Although the study by Holt et al. (Citation2018) was different from this study because the acceleration applied in their study was composed of 4 cycles of oscillation with a frequency of 0.5 Hz at 0.75 g, the muscle data were averaged over all cycles, their experiment was conducted in a laboratory environment, and a smaller number of muscles were investigated, our results confirm previous findings on the pre-pretensioner leading to less body motions than the standard belt and decreased muscle activities. They found the same kinematic results using a pre-pretensioner as in a braced posture but less activity in right bicep and trapezius muscles. Therefore, despite the differences between the 2 studies, both investigated volunteer responses in lateral loading conditions with similar peak vehicle/sled accelerations and the results presented here are comparable and consistent with the previous results.

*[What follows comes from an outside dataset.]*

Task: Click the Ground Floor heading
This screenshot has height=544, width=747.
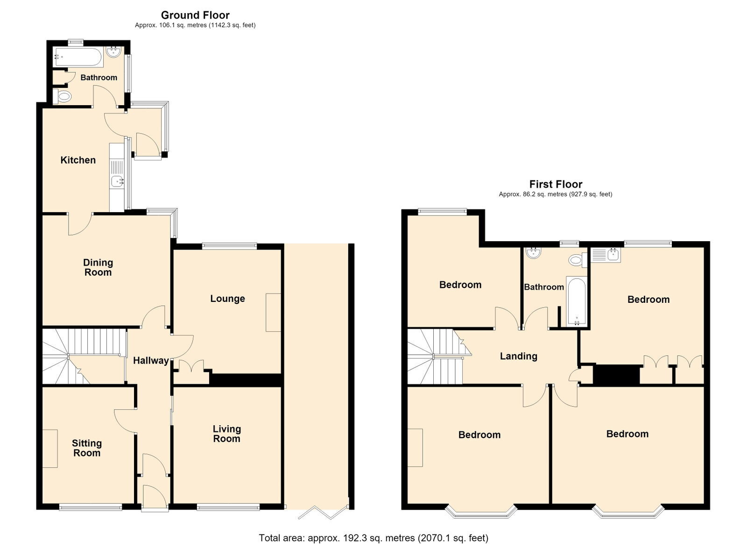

There were some limitations to the study presented here. First, a general limitation with studying EMG signals collected near the heart is the removal of ECG contamination in the following data analysis. The frequency spectrum of the surface EMG is generally within 10–500 Hz with the most power between 20 and 200 Hz, whereas the spectrum of a normal ECG is up to 100 Hz with the most power below 35 Hz (Drake and Callaghan Citation2006). Hence, the ECG overlaps the lower end of the EMG spectrum. Filtering frequencies below 50 Hz of the EMG signals recorded in the torso and abdominal areas, which was used in this study to eliminate the main ECG contamination, partly led to unavoidable loss of EMG data. In addition, all types of filtering such as the notch filtering used here to remove the noise induced by the AC power supply have some influence on data both in frequency and in time domains, but because all signals were treated and processed using the same filters, the effect of filtering was equal for all signals. Second, all vehicle maneuvers presented here were conducted and repeated in a randomized order to reduce the risk of systematic errors due to, for instance, habituation in one specific maneuver. Accordingly, for the statistical analysis of the effect of belt configuration on muscle activation, the data were averaged across the existing repetitions per volunteer in each loading scenario. However, there might also be an effect of habituation between the 3 repetitions (Blouin et al. 2003) that can be subject to future statistical analyses. Third, another limitation associated with the present statistical analysis was the small sample size of 9 subjects. However, a nonparametric statistical method, the Wilcoxon signed ranks test, which is independent of data distribution and is adequate for small samples (Marques de Sá 2007), was chosen to avoid making conclusions based on assumptions such as normality that could be violated.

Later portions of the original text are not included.